(Beginning of Provided material)
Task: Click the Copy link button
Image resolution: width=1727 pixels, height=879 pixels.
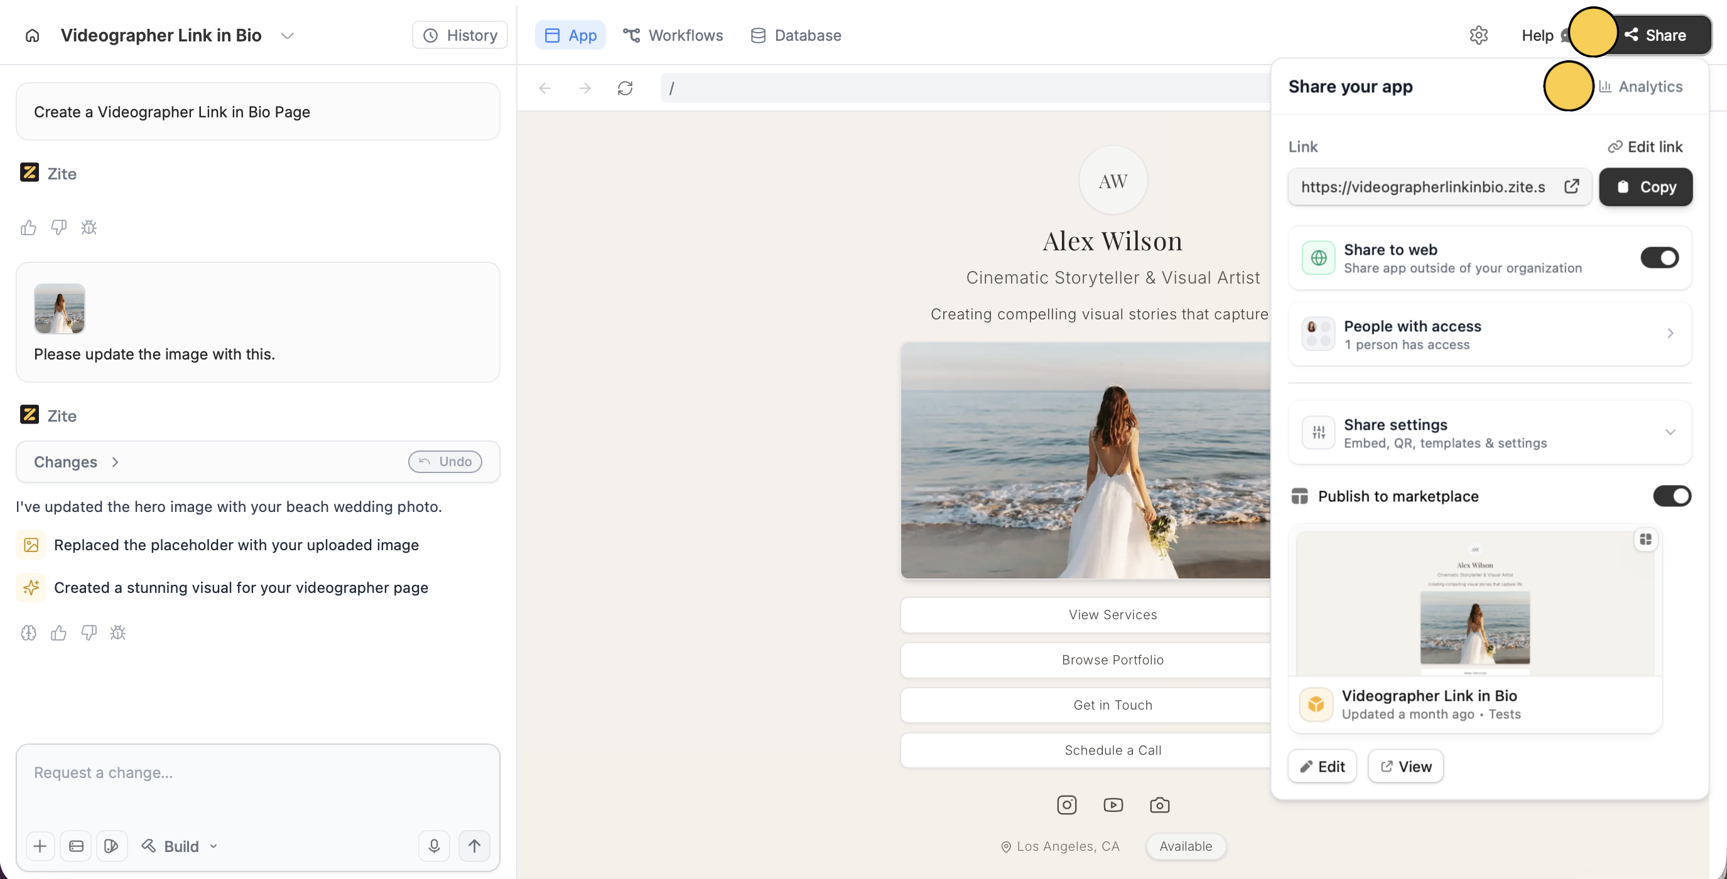Action: [x=1645, y=187]
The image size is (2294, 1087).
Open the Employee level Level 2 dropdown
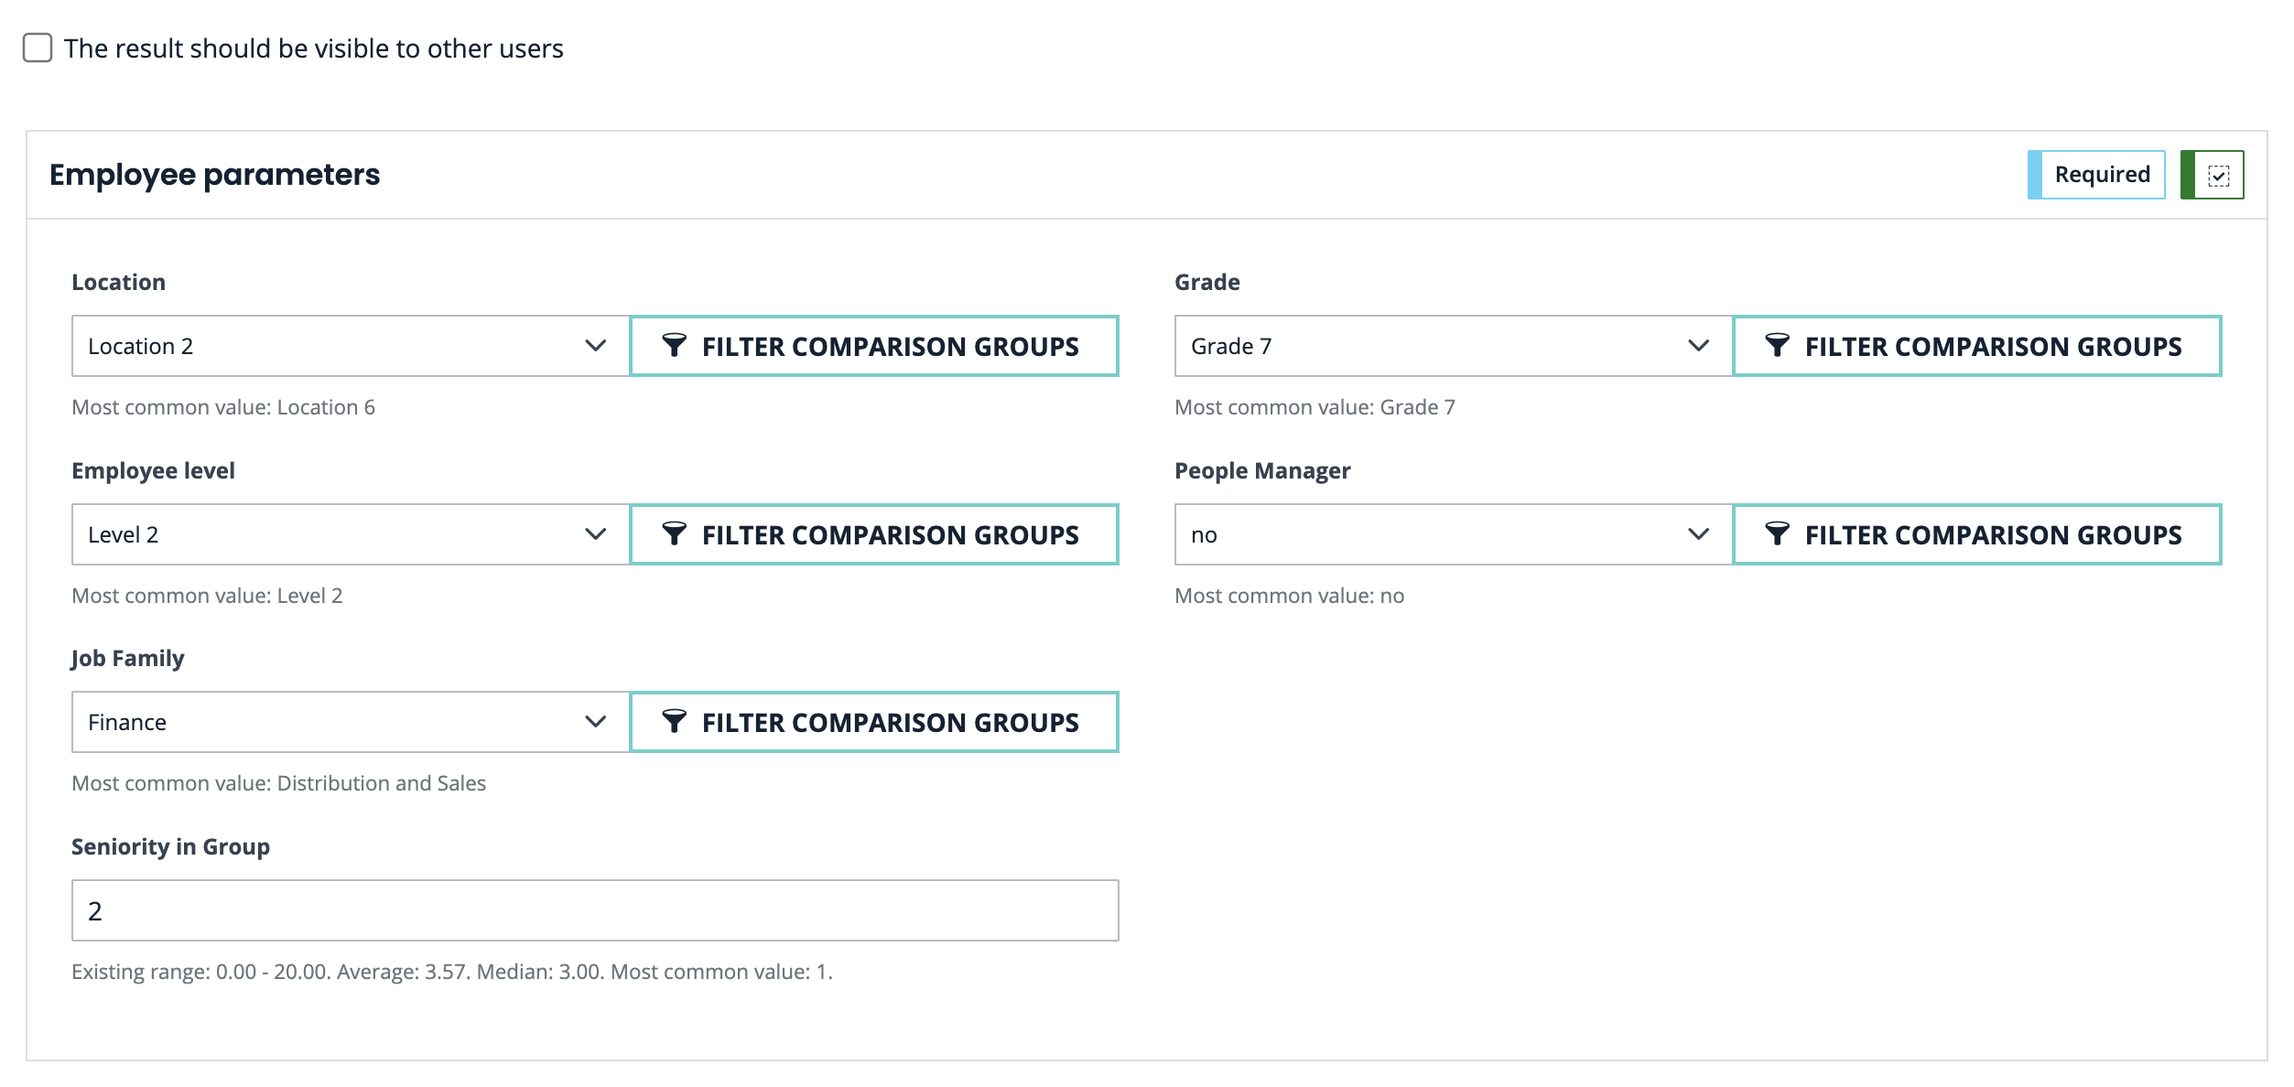tap(348, 534)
(End of Provided material)
About this exercise:
All that should be printed is the lines from the one containing "The image size is (2294, 1087)." through the last line of the material above, both ends included, exactly as they stand; please skip the pictures.

Answer for this exercise:
The image size is (2294, 1087).
Open the Employee level Level 2 dropdown
tap(348, 534)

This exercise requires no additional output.